ENGAGEMENT
A major digital media company engaged DayBlink Consulting to revamp and revitalize its security maturity assessment methodology and improve the resultant outcomes. Prior years’ assessments used a proprietary scoring system that the client found difficult to interpret and to use as a roadmap for desired change.
PROBLEM
Our team was engaged with a client which had used audit-focused assessments for several prior calendar years, leading to audit fatigue and practitioner friction. The initial versions of a newly implemented maturity-based assessment had focused on setting the baseline, but had not resulted in actionable impact; therefore, the client sought to implement a framework that focused on measuring maturity with clearly defined improvement opportunities.

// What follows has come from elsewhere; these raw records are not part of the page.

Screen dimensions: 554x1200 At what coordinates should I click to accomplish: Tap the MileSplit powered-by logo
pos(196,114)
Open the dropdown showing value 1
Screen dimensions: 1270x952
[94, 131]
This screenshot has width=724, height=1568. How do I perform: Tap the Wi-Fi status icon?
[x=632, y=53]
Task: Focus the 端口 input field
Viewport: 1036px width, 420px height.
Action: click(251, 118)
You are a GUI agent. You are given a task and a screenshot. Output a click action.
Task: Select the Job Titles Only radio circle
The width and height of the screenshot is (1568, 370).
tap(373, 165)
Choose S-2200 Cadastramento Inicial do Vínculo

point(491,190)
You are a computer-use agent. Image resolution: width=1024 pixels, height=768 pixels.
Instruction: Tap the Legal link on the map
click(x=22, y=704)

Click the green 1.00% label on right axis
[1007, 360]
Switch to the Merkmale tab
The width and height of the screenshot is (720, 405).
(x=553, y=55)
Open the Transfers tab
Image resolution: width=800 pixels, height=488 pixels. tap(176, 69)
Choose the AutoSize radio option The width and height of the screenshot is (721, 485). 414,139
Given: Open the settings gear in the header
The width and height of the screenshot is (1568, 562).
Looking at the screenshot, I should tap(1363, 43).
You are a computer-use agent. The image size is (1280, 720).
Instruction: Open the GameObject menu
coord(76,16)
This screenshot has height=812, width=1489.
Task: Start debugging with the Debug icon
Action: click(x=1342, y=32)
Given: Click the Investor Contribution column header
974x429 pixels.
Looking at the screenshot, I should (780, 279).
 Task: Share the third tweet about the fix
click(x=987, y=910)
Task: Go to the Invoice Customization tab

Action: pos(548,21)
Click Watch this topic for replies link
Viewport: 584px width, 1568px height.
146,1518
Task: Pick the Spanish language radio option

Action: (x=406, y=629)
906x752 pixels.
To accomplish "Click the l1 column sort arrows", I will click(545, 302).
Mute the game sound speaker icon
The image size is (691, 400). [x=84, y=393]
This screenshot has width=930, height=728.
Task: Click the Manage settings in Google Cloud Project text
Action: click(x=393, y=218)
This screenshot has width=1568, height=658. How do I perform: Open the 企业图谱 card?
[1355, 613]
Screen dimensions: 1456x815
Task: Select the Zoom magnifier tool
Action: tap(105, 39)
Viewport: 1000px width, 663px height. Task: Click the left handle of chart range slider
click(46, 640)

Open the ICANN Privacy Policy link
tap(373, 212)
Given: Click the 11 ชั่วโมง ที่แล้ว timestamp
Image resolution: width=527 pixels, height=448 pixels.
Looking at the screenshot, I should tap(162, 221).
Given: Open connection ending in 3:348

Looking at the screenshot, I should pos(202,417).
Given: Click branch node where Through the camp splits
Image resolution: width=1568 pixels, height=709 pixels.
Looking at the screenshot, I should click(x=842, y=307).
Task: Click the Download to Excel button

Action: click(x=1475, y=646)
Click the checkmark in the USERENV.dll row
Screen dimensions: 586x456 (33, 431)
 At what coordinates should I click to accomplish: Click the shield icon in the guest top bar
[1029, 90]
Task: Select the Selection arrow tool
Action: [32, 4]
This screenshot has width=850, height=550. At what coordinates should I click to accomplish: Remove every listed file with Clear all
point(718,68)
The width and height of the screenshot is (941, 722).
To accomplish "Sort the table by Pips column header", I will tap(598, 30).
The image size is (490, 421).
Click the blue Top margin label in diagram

This confusion combined with the large effort required from security practitioners to complete the annual assessment resulted in security teams desiring a far lighter weight solution that did not require a large commitment of time for discovery. In order to highlight the outcomes of the hundreds of assessed capabilities, the GRC team required a robust reporting package enabling domain level discussions for multiple audiences.
SOLUTION
DayBlink’s cybersecurity and automation team built a lightweight solution that allowed for quick adoption and minimal required training, leveraging enterprise tools that everyone already had on their laptops. Additionally, the client wanted a robust BI layer to allow for quick turnaround of various domain-level reports, as well as the ability to highlight domains to improve and to showcase security’s maturity growth in a way that would appeal to executive business leaders.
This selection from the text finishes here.